Rudolf Daniel, geboren am 20. April 1911 in Oslavany, Bezirk Brno-venkov, Tschechoslowakei, stammte aus einer mährischen Familie, die ihren Lebensunterhalt mit dem Handel von Pferden verdiente. Rudolf Daniel war das einzige Kind von Tomáš Daniel (1890–1935) und seiner Frau Apolonie, geb. Malík (1890–1981). Rudolf Daniel besuchte die Grundschule in Oslavany und in Rousínov (Bezirk Vyškov), wo er auch das Gymnasium absolvierte. Vor dem Zweiten Weltkrieg lebte er mit seiner Mutter und anderen Verwandten in Hrušovany u Brna (Bezirk Brno-venkov).
Deportation und Überleben
Von August 1940 bis Februar 1941 war Rudolf Daniel im Arbeitsstraflager in Hodonín bei Kunštát inhaftiert. Als dort das „Zigeunerlager“ eingerichtet wurde, war Rudolf Daniel ab dem 4. August 1942 mit einigen Verwandten dort eingesperrt, wurde aber nach weniger als einem Monat wieder entlassen.

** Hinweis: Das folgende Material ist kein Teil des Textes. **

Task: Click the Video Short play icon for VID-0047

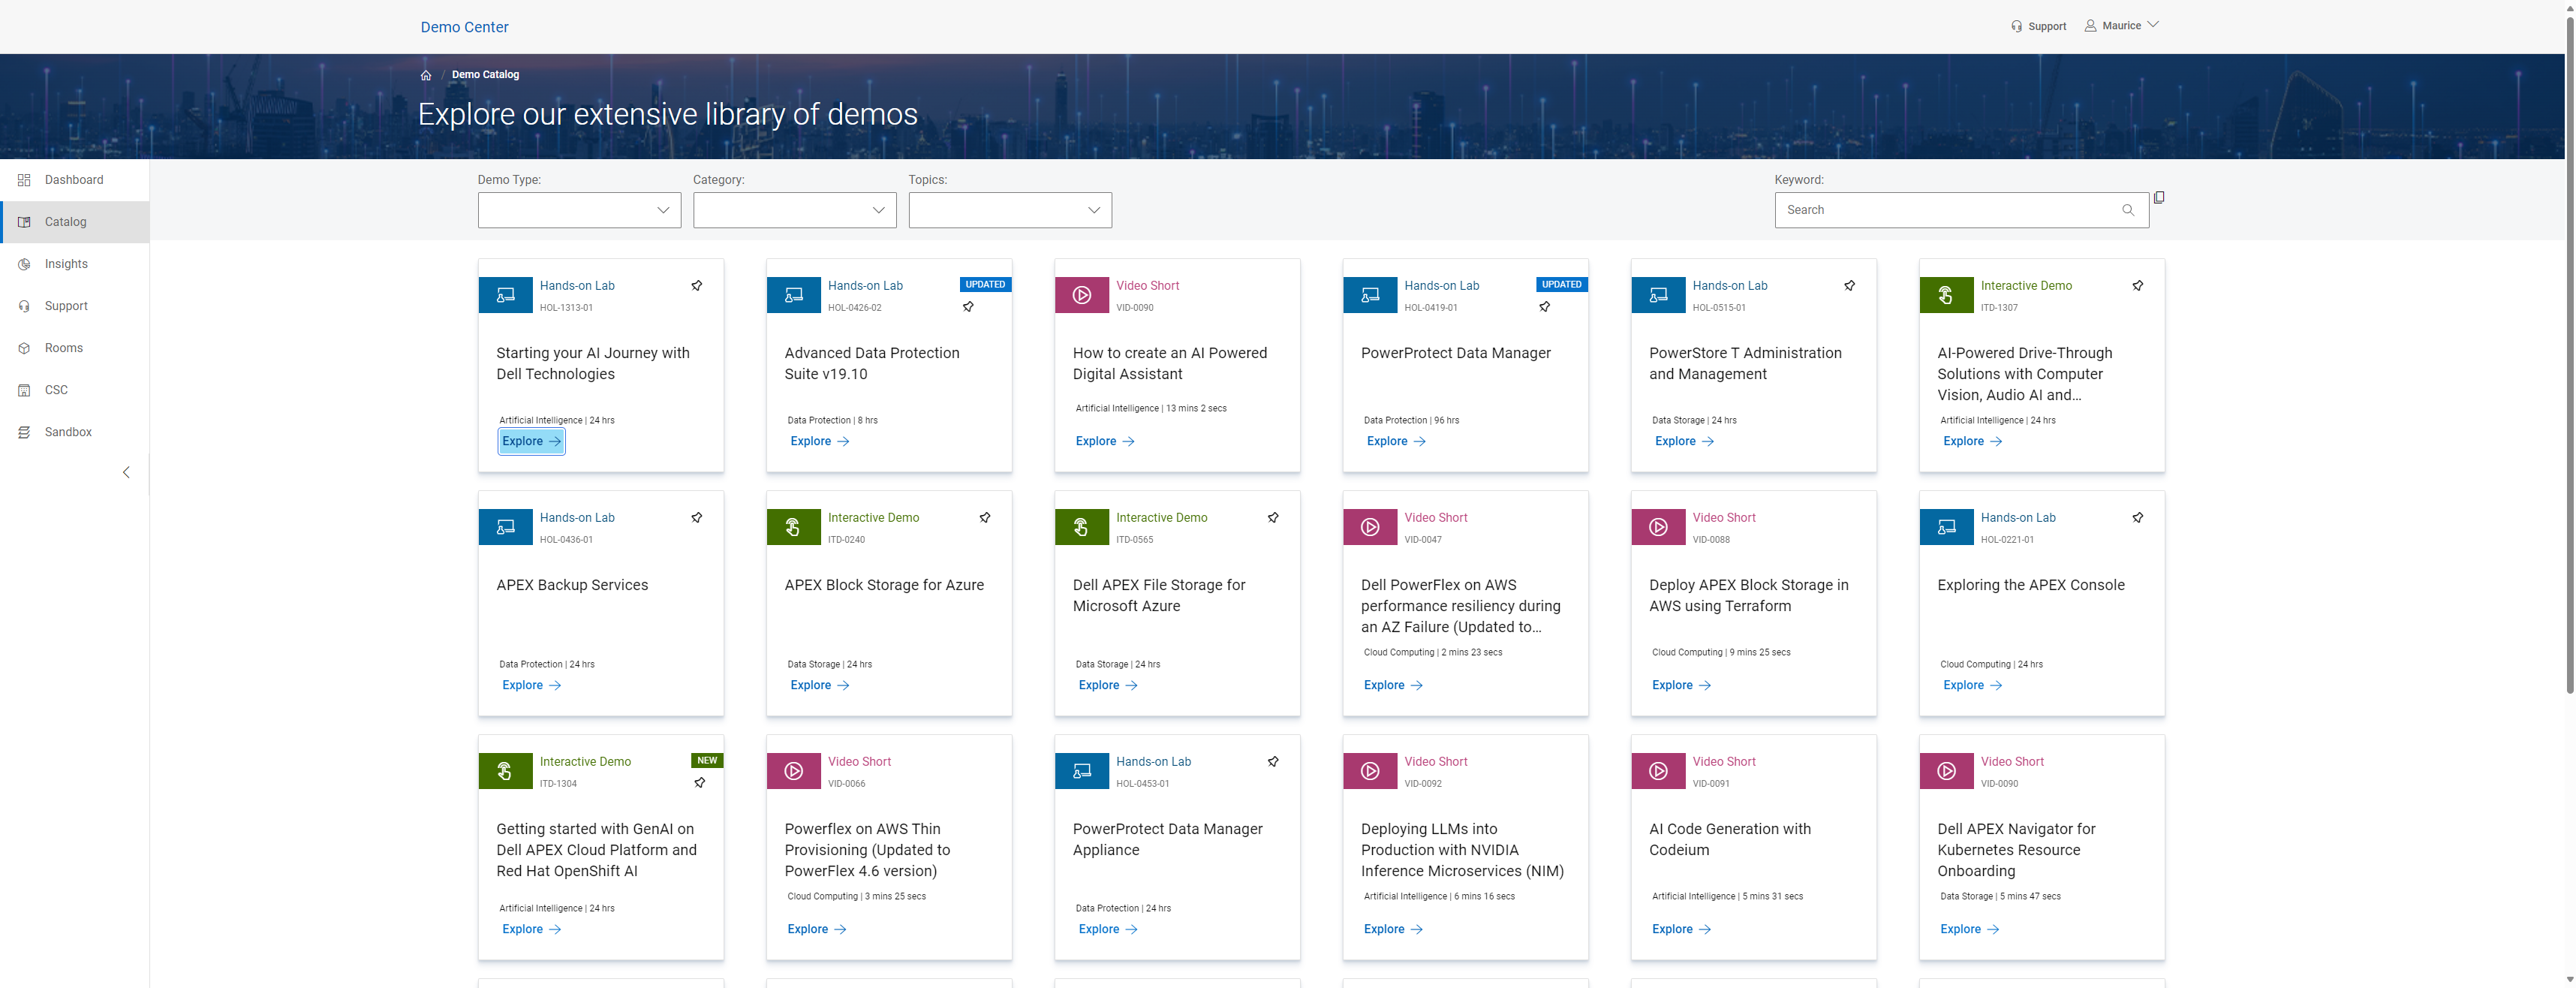Action: pyautogui.click(x=1370, y=527)
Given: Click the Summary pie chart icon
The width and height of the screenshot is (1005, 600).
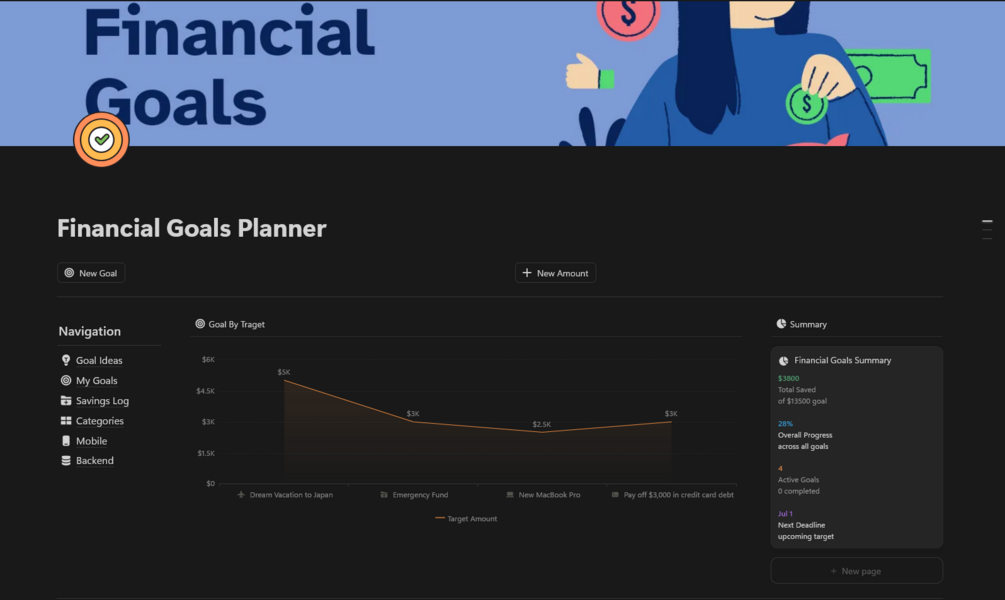Looking at the screenshot, I should (781, 324).
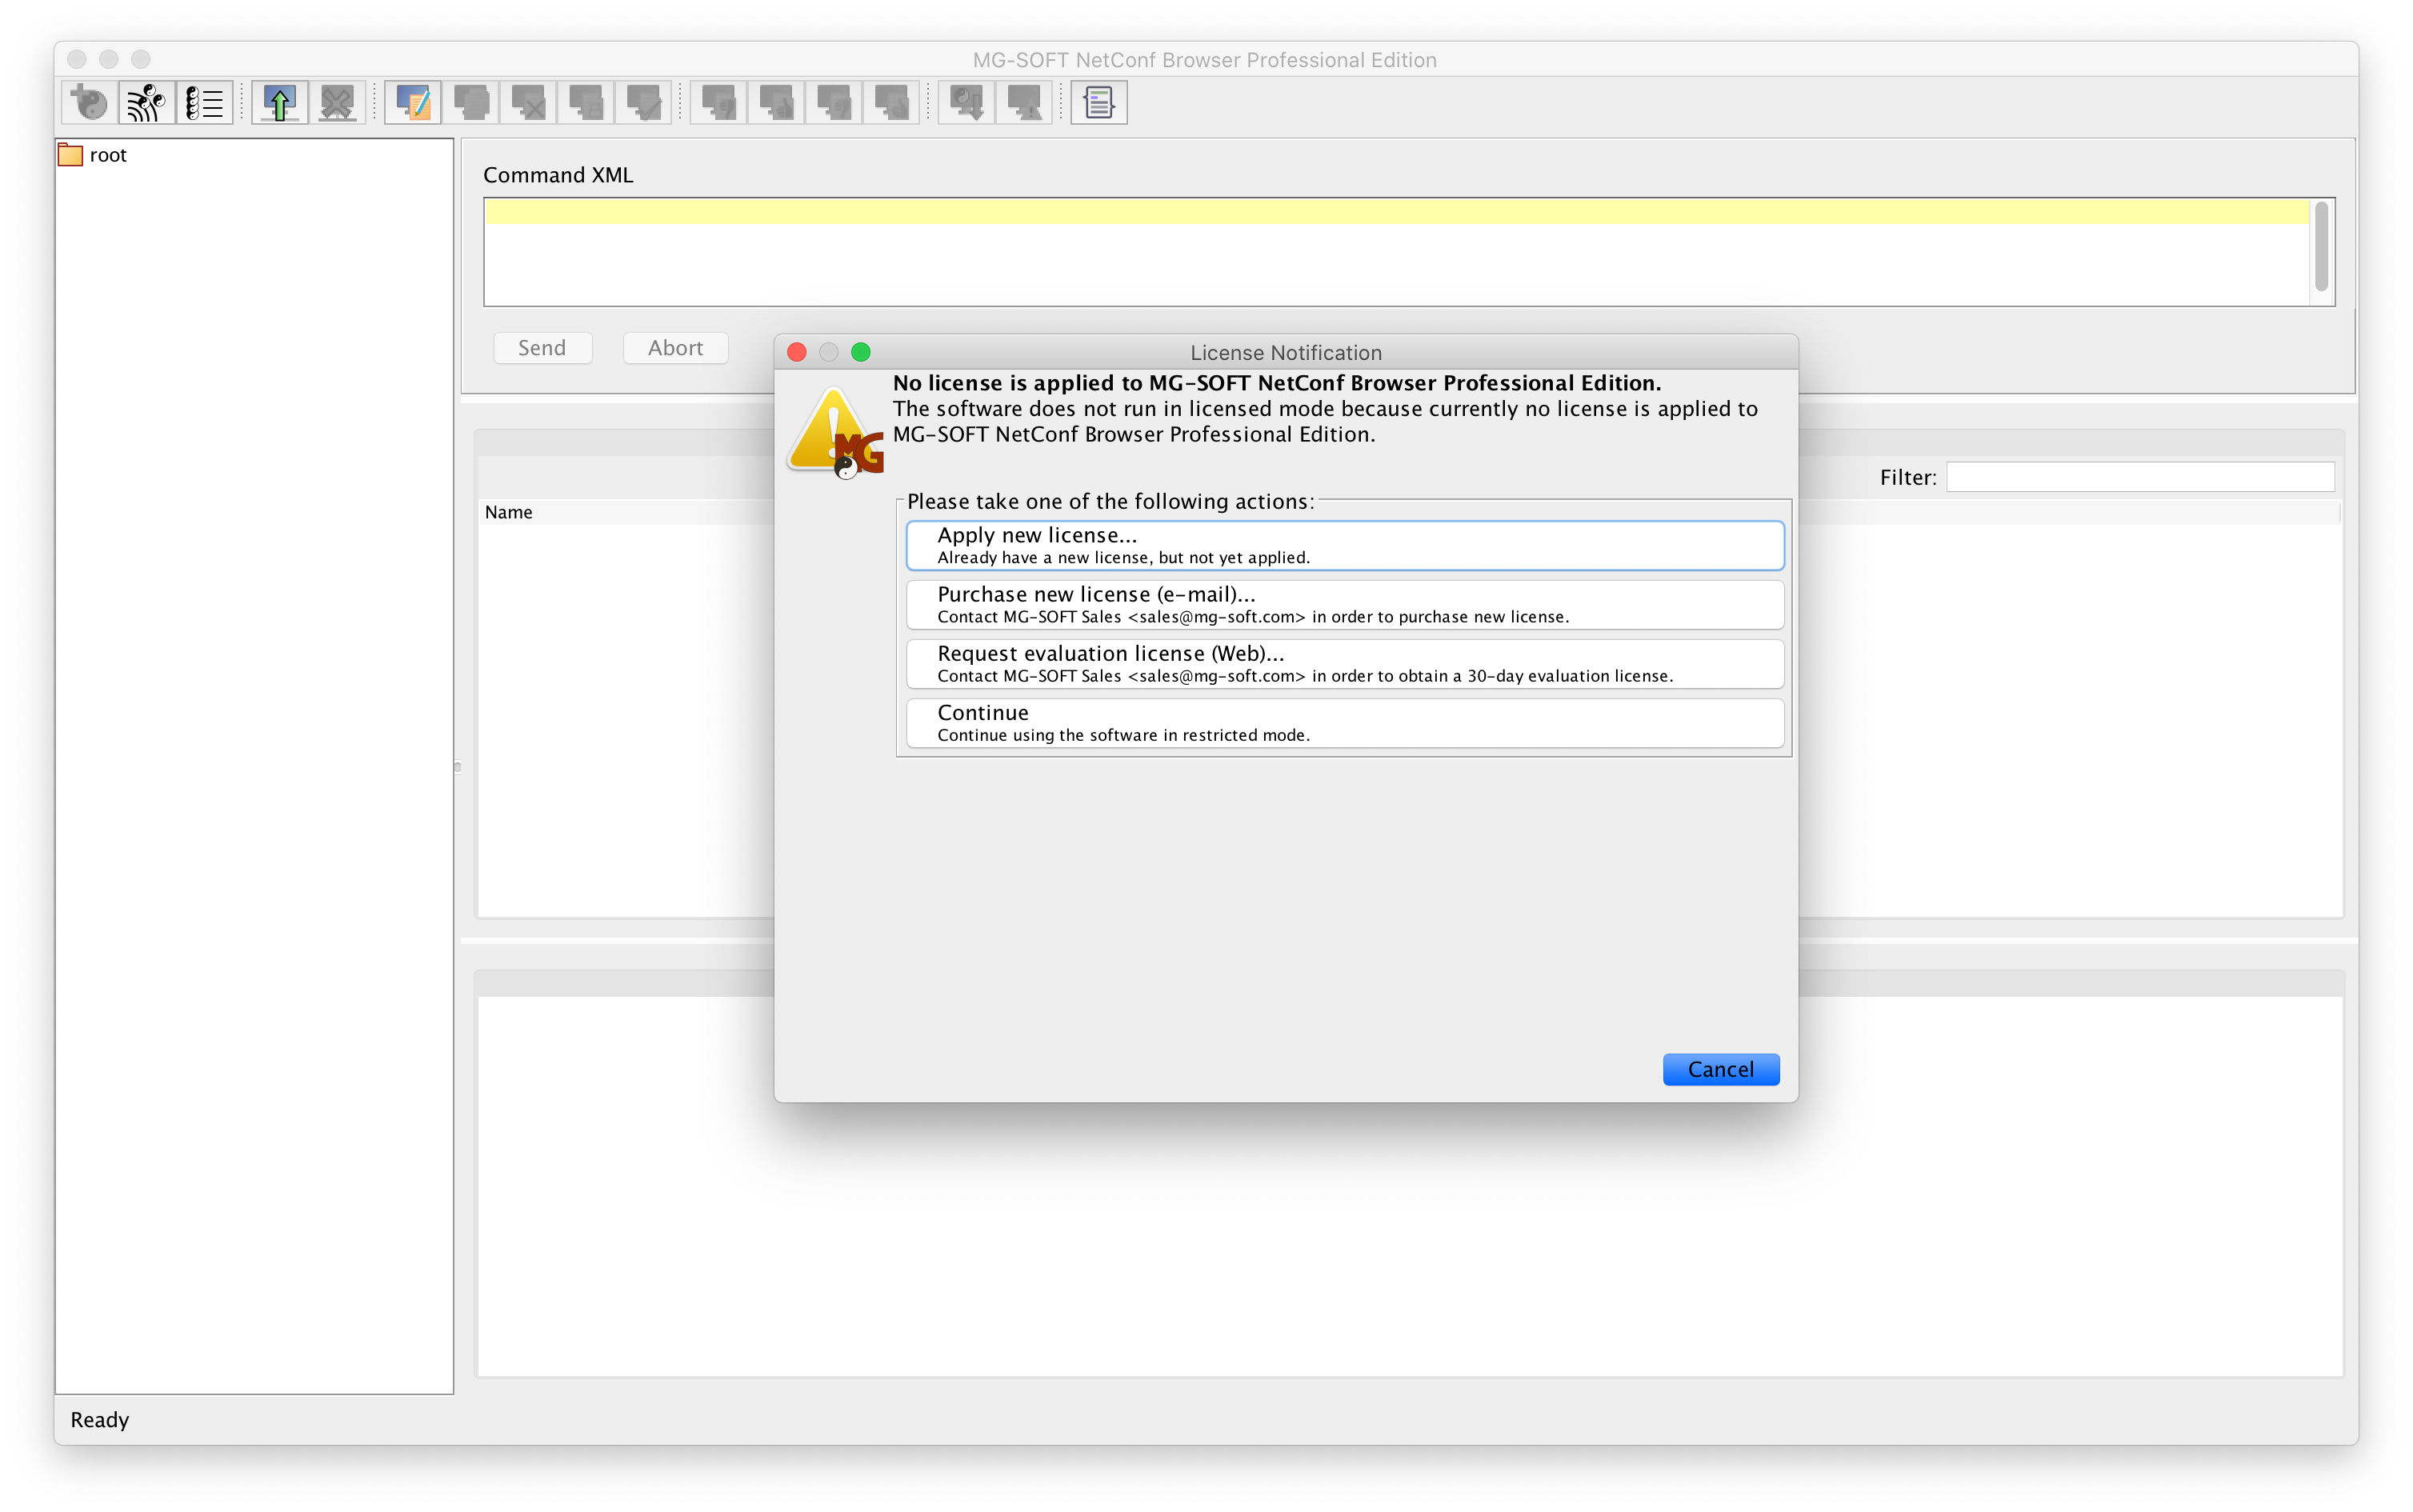Click the Name column header
Image resolution: width=2413 pixels, height=1512 pixels.
pyautogui.click(x=509, y=512)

Ein Jahr später wurde er erneut in das Lager verschleppt und schließlich mit einem Massentransport von Rom:nja und Sinti:ze in das Konzentrations- und Vernichtungslager Auschwitz-Birkenau deportiert, wo er am 19. Oktober 1943 registriert wurde. Am 15. April 1944 wurde er in das Konzentrationslager Buchenwald überstellt und gelangte von dort nach Mittelbau-Dora und schließlich nach Bergen-Belsen. Die Inhaftierung in den Konzentrationslagern verursachte bei ihm dauerhafte gesundheitliche Probleme.
Bürgerrechtsbewegungen
Nach dem Krieg kehrte Rudolf Daniel nach Hrušovany u Brna zurück und ließ sich in den 1950er-Jahren in Brno [Brünn] nieder. Zu dieser Zeit beteiligte er sich aktiv an der Bürgerrechtsbewegung der Rom:nja und an Kampagnen zum Empowerment von Rom:nja und Sinti:ze. Zusammen mit Antonín Daniel (1913–1996), einem ebenfalls aus Oslavany stammenden Pädagogen und Aktivisten, und Tomáš Holomek (1911–1988) gehörte er zu den aus der Community stammenden Beratern des Regionalen Nationalkomitees in Brno für Maßnahmen, die auf die Stärkung von Rom:nja und Sinti:ze abzielen sollten.
Zusammen mit Anna Danielová (1921–1999) und dem Geigenvirtuosen Rudolf Daniel (1919–1968), die beide ebenfalls aus Oslavany stammten, gehörte Rudolf Daniel zudem zu einer Gruppe von Aktivist:innen aus Brno, die am 24. Juni 1950 das „Provisorische Regionalkomitee der Zigeuner“ gründeten und erfolglos versuchten, eine in der gesamten Tschechoslowakei tätige Selbstorganisation von Rom:nja und Sinti:ze aufzubauen.
Ende der 1960er-Jahre, als der Staat die Gründung des tschechischen Verbandes der Zigeuner-Roma (1969 bis 1973) zuließ, war Rudolf Daniel eines seiner Gründungsmitglieder und hatte als Vorsitzender des kommunalen Vorbereitungskomitees des Verbandes in Brno und Direktor des Produktionskollektivs Névodrom des Verbandes in Brno (1970–1971) eine bedeutende Rolle innerhalb der Organisation inne.
Gedenken und Anerkennung
Wichtig war auch sein Einsatz für das Gedenken an die nationalsozialistische Verfolgung der Rom:nja und Sinti:ze. Zusammen mit Anna Danielová, Tomáš Holomek und anderen war er Mitglied der Kommission ehemaliger KZ-Häftlinge innerhalb der Verbände der Zigeuner-Roma, die sich für das öffentliche Gedenken und die Anerkennung der Opfer des Genozids einsetzte.
Rudolf Daniel ist der Autor eines wichtigen unveröffentlichten Manuskripts, des Buches „Housle a kůň“ [„Die Geige und das Pferd“, Sammlung des Museums der Roma-Kultur in Brno], das er Anfang der 1950er-Jahre fertigstellte. In diesem Werk fasste er neben persönlichen Erinnerungen auch wertvolle Daten über die Berufskultur, die Lebensweise und die tragische Geschichte der südmährischen Rom:nja während des Zweiten Weltkrieges zusammen. Er starb am 20. Dezember 1978 in Brno.